In recent years, ecological scientists and social scientists have begun to examine several ways in which their theoretical models are similar at a meta-level, and also to look at ways in which new theoretical concepts and models can apply to both fields. In particular, the concept of resilience, and the associated model of the adaptive cycle, originally developed by C.S. (Buzz) Holling, have promised both theoretical and substantive integration of social and ecological systems. This is thus an exciting time for scientists interested in cross-disciplinary interaction and in cross-fertilization between disciplines. It is also a time when it is becoming clearer and clearer that the [ecological] earth system and the [socio-political] world system (to borrow the title of one of our textbooks) are in danger of crossing a threshold of irreparable damage, and that the health and survival of one depends on the health and survival of the other. New concepts such as resilience theory are thus timely as well as intellectually exciting. At the same time, we must be careful and critical. Is resilience theory a real contribution toward saving the world, or is just old wine in new bottles, new words for the same old things? Is it a valuable tool for action, or just a fuzzy-headed, ivory-tower set of slogans that we can't apply to real-world situations? The proof is in the application. This course is an opportunity for curious and open-minded ecologists, anthropologists, planners, and others to join me in a rigorous but free-wheeling exploration of these concepts and their application. We will spend approximately the first five or six weeks of the quarter reading the classic and not-so-classic texts from the resilience tradition, and then take the last half of the quarter for each of us to try to apply these concepts to a particular case-study that involves the interaction of the ecosystem and the socio-political system. Students should emerge from the quarter with a better sense of whether and how resilience theory is a useful tool for them.
Student learning goals
Become fluent in systems-thinking in general.

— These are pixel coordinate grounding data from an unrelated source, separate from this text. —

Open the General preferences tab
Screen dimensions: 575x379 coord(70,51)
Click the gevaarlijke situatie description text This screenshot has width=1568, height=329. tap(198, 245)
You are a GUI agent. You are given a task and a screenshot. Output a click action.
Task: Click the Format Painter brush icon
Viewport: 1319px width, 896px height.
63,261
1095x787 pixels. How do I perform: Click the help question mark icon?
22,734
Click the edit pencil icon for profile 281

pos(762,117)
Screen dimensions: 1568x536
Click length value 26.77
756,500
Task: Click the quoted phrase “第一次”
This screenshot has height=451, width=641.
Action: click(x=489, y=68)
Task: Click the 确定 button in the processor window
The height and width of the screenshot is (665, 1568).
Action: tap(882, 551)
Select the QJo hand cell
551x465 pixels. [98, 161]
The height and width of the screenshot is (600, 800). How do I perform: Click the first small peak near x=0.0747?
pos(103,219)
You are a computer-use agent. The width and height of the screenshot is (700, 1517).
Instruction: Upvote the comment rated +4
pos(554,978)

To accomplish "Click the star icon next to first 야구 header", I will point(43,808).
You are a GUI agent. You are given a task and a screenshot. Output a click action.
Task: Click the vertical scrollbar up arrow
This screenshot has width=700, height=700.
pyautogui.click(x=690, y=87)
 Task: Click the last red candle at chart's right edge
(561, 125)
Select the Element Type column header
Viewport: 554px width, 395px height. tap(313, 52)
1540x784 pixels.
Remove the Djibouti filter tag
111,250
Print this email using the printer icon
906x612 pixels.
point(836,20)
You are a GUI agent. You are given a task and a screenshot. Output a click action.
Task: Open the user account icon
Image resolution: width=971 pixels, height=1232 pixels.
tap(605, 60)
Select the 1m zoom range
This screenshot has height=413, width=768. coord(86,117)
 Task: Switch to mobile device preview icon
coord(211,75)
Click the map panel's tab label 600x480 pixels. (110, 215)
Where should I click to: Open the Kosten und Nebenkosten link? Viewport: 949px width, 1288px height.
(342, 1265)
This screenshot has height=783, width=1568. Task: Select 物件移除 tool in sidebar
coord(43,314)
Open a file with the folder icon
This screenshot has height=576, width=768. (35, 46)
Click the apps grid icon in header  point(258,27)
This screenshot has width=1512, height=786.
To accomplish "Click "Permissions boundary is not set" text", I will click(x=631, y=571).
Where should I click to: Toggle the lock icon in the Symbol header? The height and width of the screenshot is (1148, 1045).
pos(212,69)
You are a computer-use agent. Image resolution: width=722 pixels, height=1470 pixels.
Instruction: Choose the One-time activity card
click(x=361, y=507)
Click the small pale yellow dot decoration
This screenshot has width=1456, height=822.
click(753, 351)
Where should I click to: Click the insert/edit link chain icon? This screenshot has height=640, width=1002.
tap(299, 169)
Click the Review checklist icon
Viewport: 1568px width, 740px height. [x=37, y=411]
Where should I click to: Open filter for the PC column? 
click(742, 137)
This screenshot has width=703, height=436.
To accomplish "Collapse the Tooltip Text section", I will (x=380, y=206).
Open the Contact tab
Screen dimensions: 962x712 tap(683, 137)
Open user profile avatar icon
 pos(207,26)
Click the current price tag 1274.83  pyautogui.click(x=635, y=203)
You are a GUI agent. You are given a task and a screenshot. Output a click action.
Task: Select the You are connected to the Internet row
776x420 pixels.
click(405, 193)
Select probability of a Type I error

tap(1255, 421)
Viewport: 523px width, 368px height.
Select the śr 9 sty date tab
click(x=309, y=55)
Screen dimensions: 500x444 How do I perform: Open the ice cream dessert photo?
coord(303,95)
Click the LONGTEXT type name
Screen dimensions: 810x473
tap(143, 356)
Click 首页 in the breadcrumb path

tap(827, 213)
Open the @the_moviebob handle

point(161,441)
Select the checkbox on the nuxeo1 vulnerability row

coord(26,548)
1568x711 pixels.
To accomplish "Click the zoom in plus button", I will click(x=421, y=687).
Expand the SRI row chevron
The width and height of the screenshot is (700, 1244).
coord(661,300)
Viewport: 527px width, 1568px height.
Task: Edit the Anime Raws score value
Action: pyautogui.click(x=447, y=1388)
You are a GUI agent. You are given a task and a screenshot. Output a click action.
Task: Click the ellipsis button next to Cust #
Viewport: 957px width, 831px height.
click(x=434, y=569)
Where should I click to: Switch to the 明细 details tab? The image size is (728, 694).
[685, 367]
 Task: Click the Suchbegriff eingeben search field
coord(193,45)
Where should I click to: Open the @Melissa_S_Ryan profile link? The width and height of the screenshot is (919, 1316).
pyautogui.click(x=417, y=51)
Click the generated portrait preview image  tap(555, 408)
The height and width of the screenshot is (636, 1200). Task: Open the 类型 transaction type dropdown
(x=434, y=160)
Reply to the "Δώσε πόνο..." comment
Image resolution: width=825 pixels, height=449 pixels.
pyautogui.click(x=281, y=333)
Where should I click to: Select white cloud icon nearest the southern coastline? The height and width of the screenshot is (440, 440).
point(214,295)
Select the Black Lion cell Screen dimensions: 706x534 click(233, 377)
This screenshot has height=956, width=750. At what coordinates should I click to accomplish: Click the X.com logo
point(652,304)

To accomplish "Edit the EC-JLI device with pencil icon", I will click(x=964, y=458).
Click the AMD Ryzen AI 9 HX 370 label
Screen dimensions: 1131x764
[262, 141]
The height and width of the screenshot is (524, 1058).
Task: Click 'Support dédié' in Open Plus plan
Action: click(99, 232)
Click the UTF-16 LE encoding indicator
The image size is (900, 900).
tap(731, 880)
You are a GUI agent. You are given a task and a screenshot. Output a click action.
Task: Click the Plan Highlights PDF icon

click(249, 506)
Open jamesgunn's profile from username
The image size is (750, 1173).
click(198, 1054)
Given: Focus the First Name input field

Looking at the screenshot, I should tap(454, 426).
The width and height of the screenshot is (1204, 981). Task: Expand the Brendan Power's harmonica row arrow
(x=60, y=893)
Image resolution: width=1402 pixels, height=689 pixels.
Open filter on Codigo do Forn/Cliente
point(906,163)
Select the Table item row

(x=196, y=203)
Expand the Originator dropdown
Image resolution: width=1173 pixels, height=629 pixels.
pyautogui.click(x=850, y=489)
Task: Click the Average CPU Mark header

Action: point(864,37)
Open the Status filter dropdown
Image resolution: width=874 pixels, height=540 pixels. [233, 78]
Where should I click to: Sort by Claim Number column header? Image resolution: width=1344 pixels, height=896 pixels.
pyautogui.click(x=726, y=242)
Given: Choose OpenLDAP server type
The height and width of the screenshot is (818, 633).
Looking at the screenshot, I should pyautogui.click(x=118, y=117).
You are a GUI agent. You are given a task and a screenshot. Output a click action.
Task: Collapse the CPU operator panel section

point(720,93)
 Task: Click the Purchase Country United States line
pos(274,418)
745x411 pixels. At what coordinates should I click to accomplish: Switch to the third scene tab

Become comfortable with the concepts of resilience ecology
Develop critical thinking skills with which to evaluate theoretical concepts
Write case-study papers that use systems concepts to integrate biophysical and social aspects of pieces of the earth.
General method of instruction
Seminar: read, report, and discuss. Student presentations the last few sessions of the quarter.
General familiarity with either social science or ecological science, and a willingness to learn from and about the other one.
Class assignments and grading
Readings every week; students will be assigned to report on questions for each set of readings, and there will be general discussion. A major project, to be presented in a class presentation at the end of the quarter and in a 15-20 page research paper. This project can be directly related to a student's own master's or doctoral research if appropriate.
Grades depend entirely on the term project.